Go through the data and copy each line that holds "media".

Study material section start

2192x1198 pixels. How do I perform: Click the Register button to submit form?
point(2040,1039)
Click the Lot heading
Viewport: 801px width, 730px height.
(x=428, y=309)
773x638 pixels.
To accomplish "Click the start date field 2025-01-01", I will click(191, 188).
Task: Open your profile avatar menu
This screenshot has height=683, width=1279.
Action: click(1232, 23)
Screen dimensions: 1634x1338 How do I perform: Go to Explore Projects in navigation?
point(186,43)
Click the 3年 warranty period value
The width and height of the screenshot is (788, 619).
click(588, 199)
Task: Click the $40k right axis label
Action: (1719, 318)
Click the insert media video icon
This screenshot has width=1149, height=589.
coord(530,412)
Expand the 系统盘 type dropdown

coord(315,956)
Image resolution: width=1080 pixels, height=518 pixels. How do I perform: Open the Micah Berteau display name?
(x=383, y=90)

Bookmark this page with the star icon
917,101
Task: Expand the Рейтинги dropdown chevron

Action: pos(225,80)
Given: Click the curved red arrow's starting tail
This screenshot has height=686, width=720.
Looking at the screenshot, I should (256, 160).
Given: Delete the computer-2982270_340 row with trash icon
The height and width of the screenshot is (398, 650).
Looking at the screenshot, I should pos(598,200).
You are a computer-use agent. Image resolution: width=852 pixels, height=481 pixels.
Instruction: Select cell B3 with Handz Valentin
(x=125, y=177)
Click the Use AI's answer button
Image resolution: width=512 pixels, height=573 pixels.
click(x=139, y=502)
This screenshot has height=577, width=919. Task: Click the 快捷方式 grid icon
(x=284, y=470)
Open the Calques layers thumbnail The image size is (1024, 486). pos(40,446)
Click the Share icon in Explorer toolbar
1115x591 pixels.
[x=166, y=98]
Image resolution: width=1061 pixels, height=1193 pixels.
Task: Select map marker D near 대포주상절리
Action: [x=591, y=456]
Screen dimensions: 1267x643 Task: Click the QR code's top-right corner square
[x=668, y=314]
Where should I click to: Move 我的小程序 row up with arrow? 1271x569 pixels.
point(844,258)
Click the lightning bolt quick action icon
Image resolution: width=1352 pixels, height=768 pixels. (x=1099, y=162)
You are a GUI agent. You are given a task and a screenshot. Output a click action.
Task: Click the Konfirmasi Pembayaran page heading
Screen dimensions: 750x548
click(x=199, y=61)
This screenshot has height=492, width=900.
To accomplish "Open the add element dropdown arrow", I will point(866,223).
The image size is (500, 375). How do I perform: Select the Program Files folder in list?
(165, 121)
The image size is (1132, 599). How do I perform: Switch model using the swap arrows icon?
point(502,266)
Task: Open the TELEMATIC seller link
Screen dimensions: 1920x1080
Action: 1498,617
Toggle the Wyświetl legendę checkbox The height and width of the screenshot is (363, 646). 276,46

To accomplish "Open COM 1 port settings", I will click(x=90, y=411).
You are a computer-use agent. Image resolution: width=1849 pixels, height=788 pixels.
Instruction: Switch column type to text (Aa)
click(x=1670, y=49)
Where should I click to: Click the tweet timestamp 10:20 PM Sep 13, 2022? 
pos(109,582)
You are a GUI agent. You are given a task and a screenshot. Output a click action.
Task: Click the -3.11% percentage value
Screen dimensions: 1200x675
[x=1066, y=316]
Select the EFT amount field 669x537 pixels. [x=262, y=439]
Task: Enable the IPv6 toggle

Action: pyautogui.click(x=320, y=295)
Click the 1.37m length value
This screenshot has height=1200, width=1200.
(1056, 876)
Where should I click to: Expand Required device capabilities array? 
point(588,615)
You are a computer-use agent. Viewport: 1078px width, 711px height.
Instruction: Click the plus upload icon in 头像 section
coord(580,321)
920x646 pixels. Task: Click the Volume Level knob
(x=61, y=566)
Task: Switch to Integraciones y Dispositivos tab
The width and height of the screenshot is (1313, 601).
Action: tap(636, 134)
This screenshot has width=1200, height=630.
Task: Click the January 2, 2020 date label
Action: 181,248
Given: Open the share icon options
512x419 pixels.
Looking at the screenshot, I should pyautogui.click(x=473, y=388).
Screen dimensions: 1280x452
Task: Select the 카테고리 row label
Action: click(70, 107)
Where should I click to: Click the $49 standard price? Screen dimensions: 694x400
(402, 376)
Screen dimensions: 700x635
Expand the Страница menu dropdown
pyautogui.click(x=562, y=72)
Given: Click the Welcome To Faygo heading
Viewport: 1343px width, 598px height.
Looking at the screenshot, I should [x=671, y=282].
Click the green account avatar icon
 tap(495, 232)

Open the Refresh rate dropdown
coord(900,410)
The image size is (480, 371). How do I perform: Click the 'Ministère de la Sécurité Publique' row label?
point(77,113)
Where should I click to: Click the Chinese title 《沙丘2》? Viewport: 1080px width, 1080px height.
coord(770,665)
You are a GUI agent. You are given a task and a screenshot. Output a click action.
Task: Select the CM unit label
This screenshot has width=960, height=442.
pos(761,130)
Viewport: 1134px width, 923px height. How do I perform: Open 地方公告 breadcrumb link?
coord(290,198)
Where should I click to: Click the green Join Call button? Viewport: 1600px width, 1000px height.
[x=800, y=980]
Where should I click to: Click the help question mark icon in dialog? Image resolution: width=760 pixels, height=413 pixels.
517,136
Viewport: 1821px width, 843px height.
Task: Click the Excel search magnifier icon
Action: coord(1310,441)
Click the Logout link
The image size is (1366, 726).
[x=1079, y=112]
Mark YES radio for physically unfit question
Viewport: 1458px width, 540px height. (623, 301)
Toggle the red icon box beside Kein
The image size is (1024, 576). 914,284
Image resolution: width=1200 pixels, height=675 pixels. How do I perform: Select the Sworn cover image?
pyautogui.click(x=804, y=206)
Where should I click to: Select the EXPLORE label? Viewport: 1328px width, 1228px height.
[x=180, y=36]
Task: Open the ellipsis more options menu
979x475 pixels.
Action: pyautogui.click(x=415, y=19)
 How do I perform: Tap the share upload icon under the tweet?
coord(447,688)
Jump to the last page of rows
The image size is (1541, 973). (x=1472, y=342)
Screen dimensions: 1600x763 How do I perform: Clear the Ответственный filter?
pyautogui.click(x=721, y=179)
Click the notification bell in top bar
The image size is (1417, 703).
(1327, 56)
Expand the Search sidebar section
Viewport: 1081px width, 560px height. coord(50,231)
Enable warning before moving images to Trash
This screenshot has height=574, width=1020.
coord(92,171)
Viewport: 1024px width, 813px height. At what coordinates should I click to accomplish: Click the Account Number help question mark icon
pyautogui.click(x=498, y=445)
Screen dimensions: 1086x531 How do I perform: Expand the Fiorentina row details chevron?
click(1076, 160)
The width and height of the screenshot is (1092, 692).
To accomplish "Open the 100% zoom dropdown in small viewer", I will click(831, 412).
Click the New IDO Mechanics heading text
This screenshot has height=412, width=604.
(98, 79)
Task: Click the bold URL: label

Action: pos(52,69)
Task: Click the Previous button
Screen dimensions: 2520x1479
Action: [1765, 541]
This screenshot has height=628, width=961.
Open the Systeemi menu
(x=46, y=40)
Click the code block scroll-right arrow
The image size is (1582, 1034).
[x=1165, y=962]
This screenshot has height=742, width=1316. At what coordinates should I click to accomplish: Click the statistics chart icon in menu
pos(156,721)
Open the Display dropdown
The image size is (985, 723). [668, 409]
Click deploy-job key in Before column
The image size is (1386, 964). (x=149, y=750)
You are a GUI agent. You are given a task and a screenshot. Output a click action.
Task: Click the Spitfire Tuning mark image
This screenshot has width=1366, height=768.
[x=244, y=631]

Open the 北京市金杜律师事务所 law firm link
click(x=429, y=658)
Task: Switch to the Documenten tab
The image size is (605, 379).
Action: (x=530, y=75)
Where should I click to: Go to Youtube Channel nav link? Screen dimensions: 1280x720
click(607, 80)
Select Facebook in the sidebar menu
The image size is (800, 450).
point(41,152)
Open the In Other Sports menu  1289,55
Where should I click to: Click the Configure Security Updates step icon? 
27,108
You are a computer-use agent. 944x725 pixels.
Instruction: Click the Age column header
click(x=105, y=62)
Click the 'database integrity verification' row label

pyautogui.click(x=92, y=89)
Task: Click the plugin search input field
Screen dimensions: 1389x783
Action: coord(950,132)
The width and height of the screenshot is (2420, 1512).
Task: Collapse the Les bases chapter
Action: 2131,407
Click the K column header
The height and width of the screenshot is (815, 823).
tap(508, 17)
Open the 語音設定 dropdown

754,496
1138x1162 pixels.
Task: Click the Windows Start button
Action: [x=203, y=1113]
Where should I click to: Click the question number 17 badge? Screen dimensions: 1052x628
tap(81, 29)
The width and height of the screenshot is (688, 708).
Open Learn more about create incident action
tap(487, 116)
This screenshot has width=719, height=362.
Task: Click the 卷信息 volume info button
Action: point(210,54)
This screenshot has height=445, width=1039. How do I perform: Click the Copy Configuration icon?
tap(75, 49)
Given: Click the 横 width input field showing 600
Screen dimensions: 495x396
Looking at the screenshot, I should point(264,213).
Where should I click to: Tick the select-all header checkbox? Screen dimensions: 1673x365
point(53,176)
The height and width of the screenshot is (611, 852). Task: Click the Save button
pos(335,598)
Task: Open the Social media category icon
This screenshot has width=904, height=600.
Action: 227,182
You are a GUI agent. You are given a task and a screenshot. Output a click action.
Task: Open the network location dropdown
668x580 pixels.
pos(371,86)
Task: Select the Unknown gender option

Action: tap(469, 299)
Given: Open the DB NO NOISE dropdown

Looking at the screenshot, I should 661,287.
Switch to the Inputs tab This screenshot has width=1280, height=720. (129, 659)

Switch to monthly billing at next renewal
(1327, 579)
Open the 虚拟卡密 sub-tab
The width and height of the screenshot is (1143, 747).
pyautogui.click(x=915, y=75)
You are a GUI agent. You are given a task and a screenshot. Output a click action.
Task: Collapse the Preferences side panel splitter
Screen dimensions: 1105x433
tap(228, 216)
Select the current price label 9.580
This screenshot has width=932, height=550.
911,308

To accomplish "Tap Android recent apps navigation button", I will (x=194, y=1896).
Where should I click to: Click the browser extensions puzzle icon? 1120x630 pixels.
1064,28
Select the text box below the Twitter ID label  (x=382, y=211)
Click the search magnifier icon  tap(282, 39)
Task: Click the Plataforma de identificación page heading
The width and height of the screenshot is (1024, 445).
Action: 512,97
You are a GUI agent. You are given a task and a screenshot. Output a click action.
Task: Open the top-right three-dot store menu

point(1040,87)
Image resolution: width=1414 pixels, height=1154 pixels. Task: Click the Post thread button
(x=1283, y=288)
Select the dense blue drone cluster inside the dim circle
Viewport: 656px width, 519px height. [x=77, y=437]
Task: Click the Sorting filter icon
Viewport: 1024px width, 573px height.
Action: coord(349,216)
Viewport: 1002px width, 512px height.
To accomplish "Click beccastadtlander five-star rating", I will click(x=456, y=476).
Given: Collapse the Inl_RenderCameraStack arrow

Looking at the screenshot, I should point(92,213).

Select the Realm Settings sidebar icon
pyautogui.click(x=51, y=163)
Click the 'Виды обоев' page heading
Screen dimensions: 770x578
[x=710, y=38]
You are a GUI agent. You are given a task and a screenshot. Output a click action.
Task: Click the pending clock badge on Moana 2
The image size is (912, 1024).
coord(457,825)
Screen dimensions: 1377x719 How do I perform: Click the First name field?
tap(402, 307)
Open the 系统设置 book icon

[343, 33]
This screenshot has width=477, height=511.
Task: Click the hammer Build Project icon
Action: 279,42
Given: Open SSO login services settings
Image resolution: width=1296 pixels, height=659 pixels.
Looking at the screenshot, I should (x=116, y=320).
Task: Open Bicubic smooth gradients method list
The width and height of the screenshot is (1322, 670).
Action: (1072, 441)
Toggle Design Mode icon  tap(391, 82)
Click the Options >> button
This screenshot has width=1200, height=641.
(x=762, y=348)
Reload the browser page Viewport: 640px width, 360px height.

Study material section end

▶ **Answer for the task**:
Click the insert media video icon
Task: Open the Social media category icon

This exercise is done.